Zhou Shang-Ming, Fernandez-Gutierrez Fabiola, Kennedy Jonathan, Cooksey Roxanne, Atkinson Mark, Denaxas Spiros, Siebert Stefan, Dixon William G, O'Neill Terence W, Choy Ernest, Sudlow Cathie, Brophy Sinead
Institute of Life Science, College of Medicine, Swansea University, Swansea, United Kingdom.
UCL Institute of Health Informatics and Farr Institute of Health Informatics Research, London, United Kingdom.
PLoS One. 2016 May 2;11(5):e0154515. doi: 10.1371/journal.pone.0154515. eCollection 2016.
This study linked routine primary and secondary care EHRs in Wales, UK. A machine learning based scheme was used to identify patients with rheumatoid arthritis from primary care EHRs via the following steps: i) selection of variables by comparing relative frequencies of Read codes in the primary care dataset associated with disease case compared to non-disease control (disease/non-disease based on the secondary care diagnosis); ii) reduction of predictors/associated variables using a Random Forest method, iii) induction of decision rules from decision tree model. The proposed method was then extensively validated on an independent dataset, and compared for performance with two existing deterministic algorithms for RA which had been developed using expert clinical knowledge.
Primary care EHRs were available for 2,238,360 patients over the age of 16 and of these 20,667 were also linked in the secondary care rheumatology clinical system.

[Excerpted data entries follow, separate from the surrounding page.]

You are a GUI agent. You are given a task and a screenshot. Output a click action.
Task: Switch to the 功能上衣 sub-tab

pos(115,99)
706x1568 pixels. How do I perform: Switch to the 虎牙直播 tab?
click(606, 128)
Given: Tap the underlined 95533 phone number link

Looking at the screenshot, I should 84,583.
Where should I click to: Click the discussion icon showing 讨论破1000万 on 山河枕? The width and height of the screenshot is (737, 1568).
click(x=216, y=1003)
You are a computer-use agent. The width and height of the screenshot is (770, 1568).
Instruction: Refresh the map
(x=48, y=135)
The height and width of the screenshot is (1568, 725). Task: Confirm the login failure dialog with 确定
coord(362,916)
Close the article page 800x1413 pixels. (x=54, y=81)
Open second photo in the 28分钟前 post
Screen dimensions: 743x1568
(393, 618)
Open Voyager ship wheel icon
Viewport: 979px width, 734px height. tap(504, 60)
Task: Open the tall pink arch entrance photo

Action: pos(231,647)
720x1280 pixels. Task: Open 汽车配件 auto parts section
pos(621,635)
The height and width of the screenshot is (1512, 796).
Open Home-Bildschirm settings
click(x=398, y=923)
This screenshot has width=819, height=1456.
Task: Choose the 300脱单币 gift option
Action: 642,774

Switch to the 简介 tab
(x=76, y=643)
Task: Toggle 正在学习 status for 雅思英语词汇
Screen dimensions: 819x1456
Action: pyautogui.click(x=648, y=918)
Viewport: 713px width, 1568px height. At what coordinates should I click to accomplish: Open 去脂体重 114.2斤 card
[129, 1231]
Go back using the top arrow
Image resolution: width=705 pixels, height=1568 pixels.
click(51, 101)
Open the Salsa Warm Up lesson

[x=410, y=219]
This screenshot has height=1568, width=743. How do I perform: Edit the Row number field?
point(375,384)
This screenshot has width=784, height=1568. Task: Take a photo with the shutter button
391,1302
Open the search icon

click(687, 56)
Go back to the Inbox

In the linked dataset, 900 predictors (out of a total of 43,100 variables) in the primary care record were discovered more frequently in those with versus those without RA. These variables were reduced to 37 groups of related clinical codes, which were used to develop a decision tree model. The final algorithm identified 8 predictors related to diagnostic codes for RA, medication codes, such as those for disease modifying anti-rheumatic drugs, and absence of alternative diagnoses such as psoriatic arthritis. The proposed data-driven method performed as well as the expert clinical knowledge based methods.
Data-driven scheme, such as ensemble machine learning methods, has the potential of identifying the most informative predictors in a cost-effective and rapid way to accurately and reliably classify rheumatoid arthritis or other complex medical conditions in primary care EHRs.
1)运用数据驱动方法,在初级医疗电子健康记录(EHR)中检查某种医疗状况的临床编码(风险因素),以便准确预测二级医疗EHR中的该疾病诊断。2)利用初级医疗EHR开发并验证类风湿性关节炎的疾病表型算法。
本研究将英国威尔士的常规初级和二级医疗EHR相链接。通过以下步骤,采用基于机器学习的方案从初级医疗EHR中识别类风湿性关节炎患者:i)通过比较与疾病病例相关的初级医疗数据集中Read编码的相对频率与非疾病对照(基于二级医疗诊断的疾病/非疾病)来选择变量;ii)使用随机森林方法减少预测变量/相关变量;iii)从决策树模型中归纳决策规则。然后,在一个独立数据集上对所提出的方法进行广泛验证,并将其性能与另外两种使用专家临床知识开发的现有类风湿性关节炎确定性算法进行比较。
有16岁以上的2,238,360名患者的初级医疗EHR可用,其中20,667名患者也与二级医疗风湿病临床系统相链接。在链接数据集中,在患有类风湿性关节炎的患者中,初级医疗记录中的900个预测变量(总共43,100个变量)比未患该病的患者中出现得更频繁。这些变量被缩减为37组相关临床编码,用于开发决策树模型。最终算法识别出8个与类风湿性关节炎诊断编码、药物编码(如改善病情抗风湿药的编码)以及不存在诸如银屑病关节炎等替代诊断相关的预测变量。所提出的数据驱动方法与基于专家临床知识的方法表现相当。
诸如集成机器学习方法之类的数据驱动方案,有潜力以经济高效且快速的方式识别最具信息价值的预测变量,从而在初级医疗EHR中准确可靠地对类风湿性关节炎或其他复杂医疗状况进行分类。